**Your instructions**
Write out the listing verbatim from the line containing "Task: Click the" through the line containing "Action: (x=236, y=250)", leaving out the pictures.

--- Start ---

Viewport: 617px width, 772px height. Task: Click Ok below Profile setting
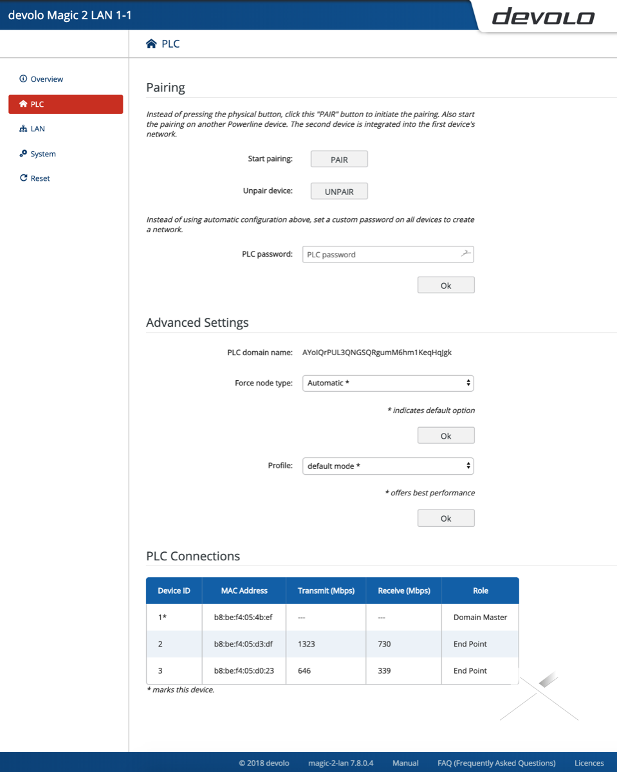[446, 519]
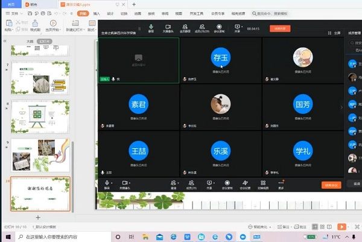Start recording from the bottom meeting toolbar
Screen dimensions: 362x242
point(227,183)

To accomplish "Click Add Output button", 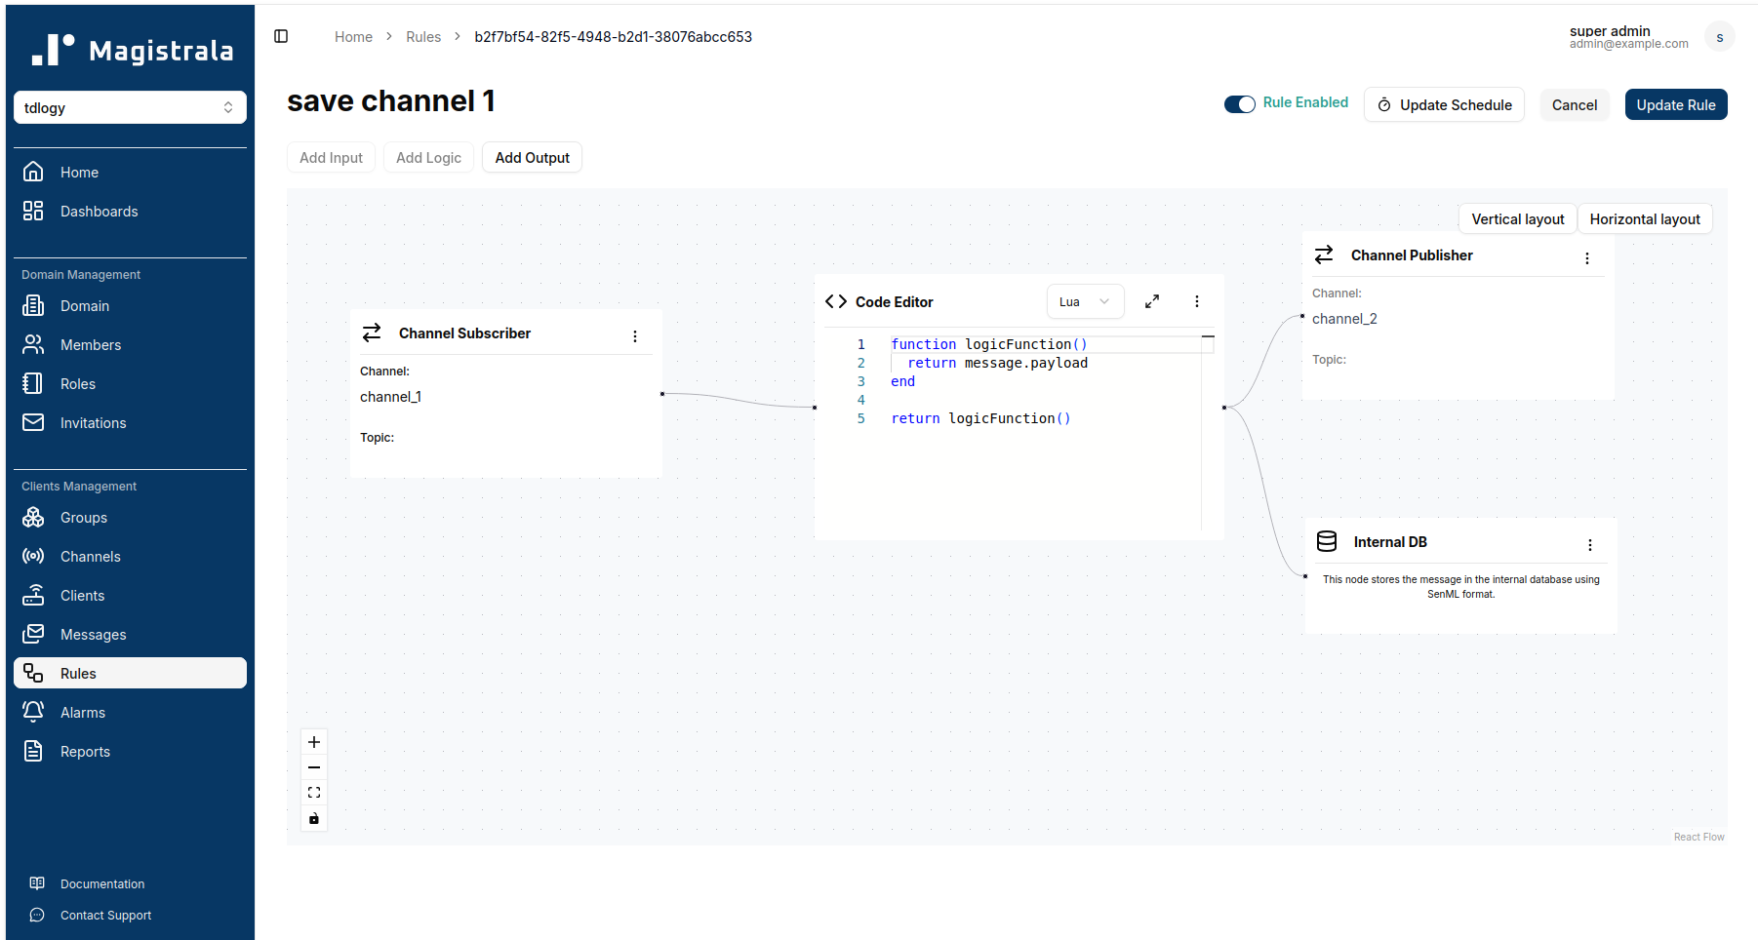I will (532, 157).
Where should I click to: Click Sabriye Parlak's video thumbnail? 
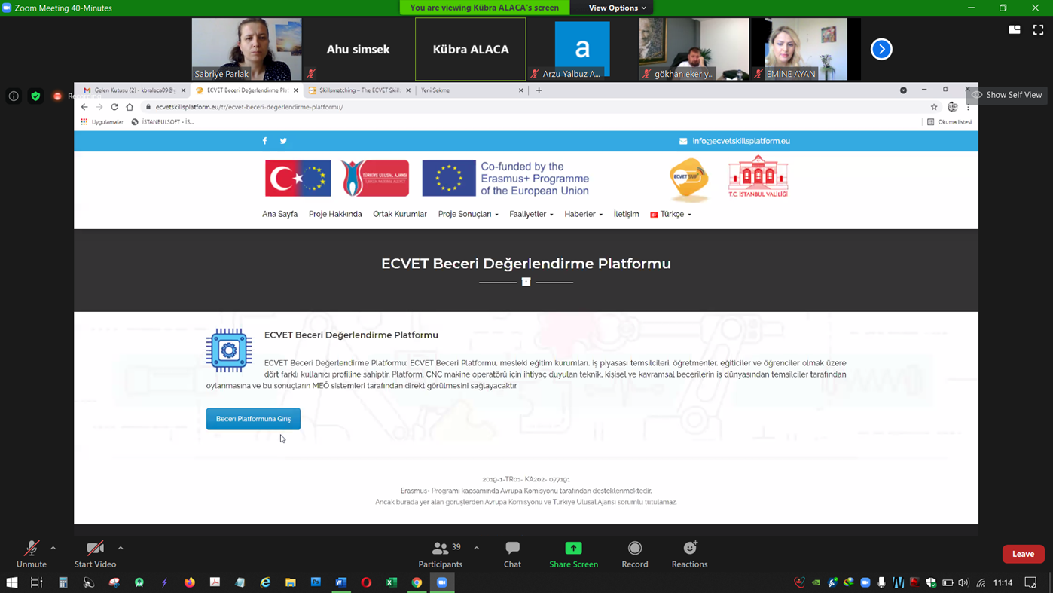[246, 49]
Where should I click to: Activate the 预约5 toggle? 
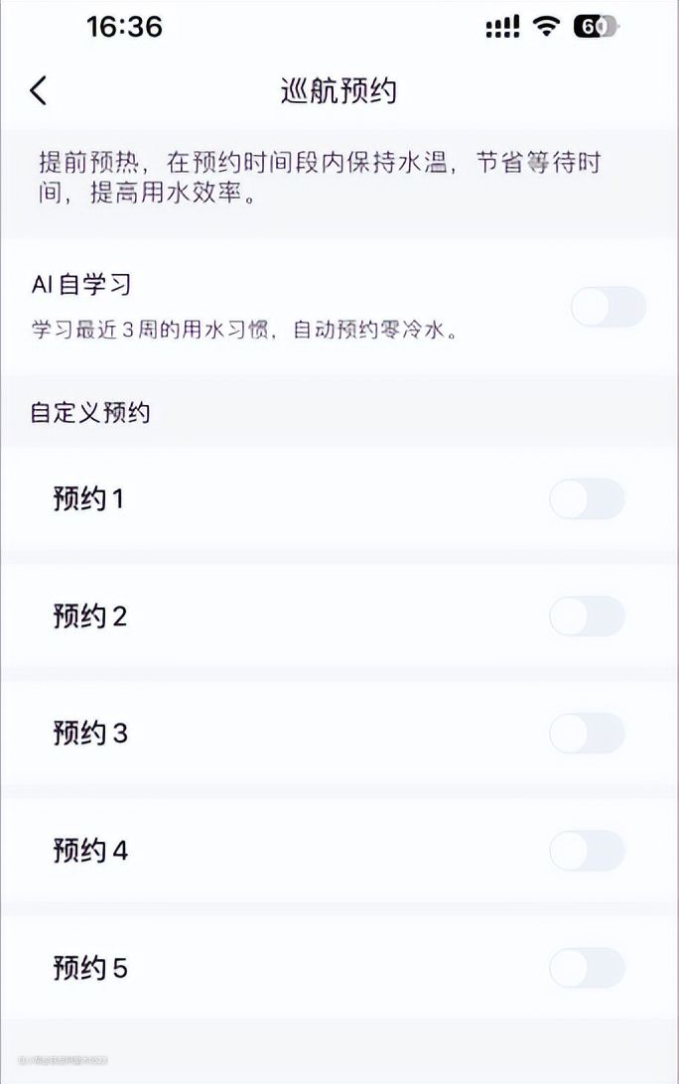pyautogui.click(x=587, y=968)
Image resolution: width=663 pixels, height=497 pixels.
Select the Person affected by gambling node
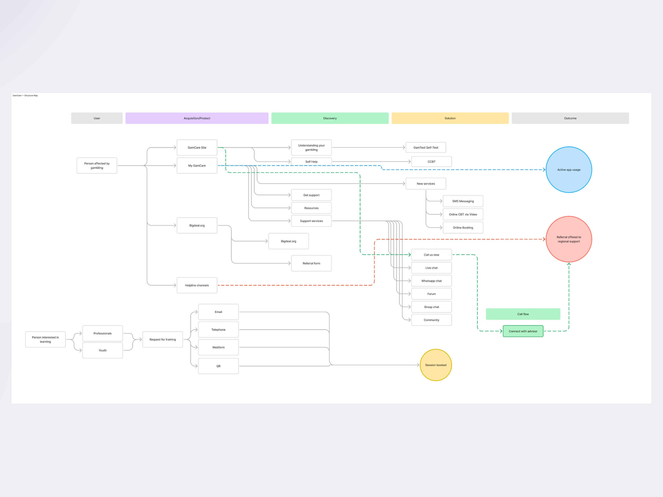pos(97,165)
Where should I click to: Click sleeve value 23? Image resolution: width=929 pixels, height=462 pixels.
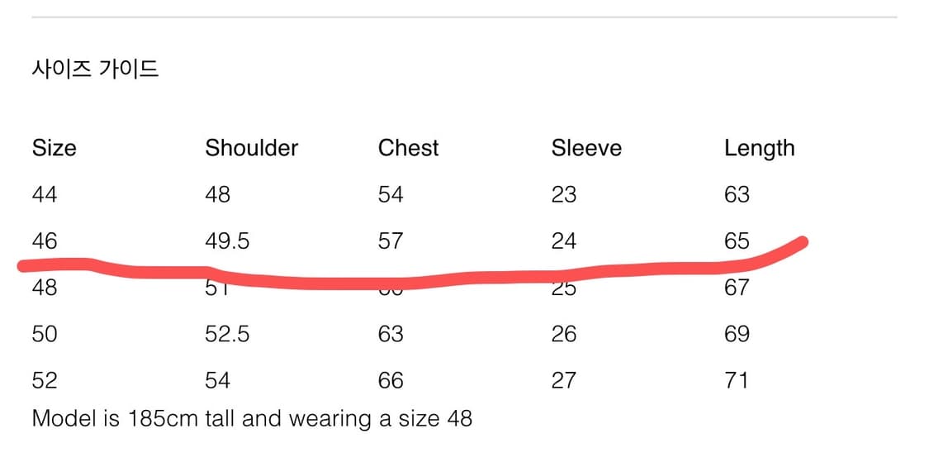click(563, 194)
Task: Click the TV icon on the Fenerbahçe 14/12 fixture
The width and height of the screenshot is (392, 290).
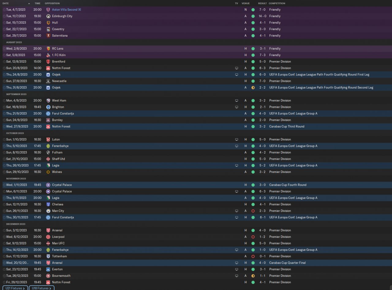Action: (x=236, y=250)
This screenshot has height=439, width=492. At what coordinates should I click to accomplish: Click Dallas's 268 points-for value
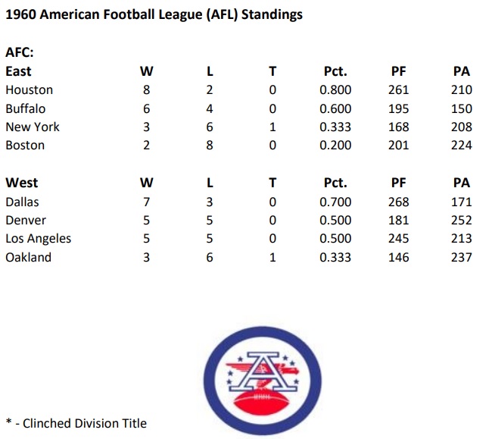click(x=398, y=202)
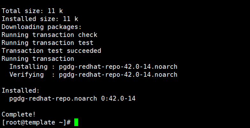Click the word check in transaction check
Image resolution: width=250 pixels, height=128 pixels.
(88, 35)
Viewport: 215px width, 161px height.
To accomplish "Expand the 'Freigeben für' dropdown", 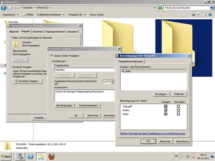I will point(77,15).
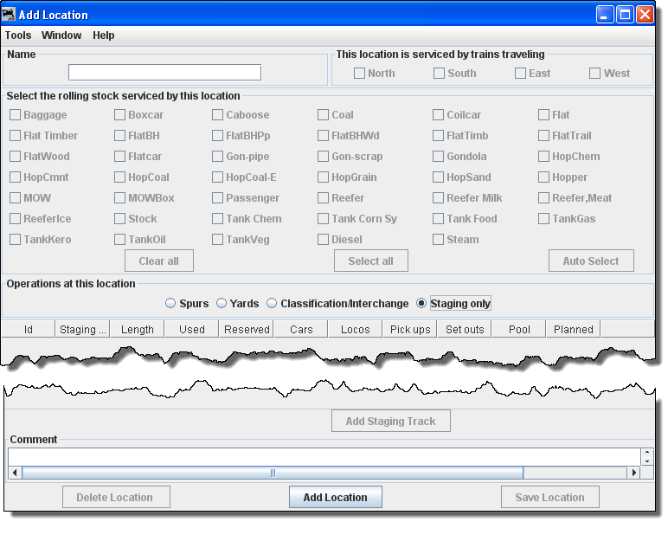Enable the North train direction checkbox
668x554 pixels.
click(x=360, y=74)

--- End ---

**The answer**
Task: Click the TV icon on the Fenerbahçe 14/12 fixture
The width and height of the screenshot is (392, 290).
Action: (x=236, y=250)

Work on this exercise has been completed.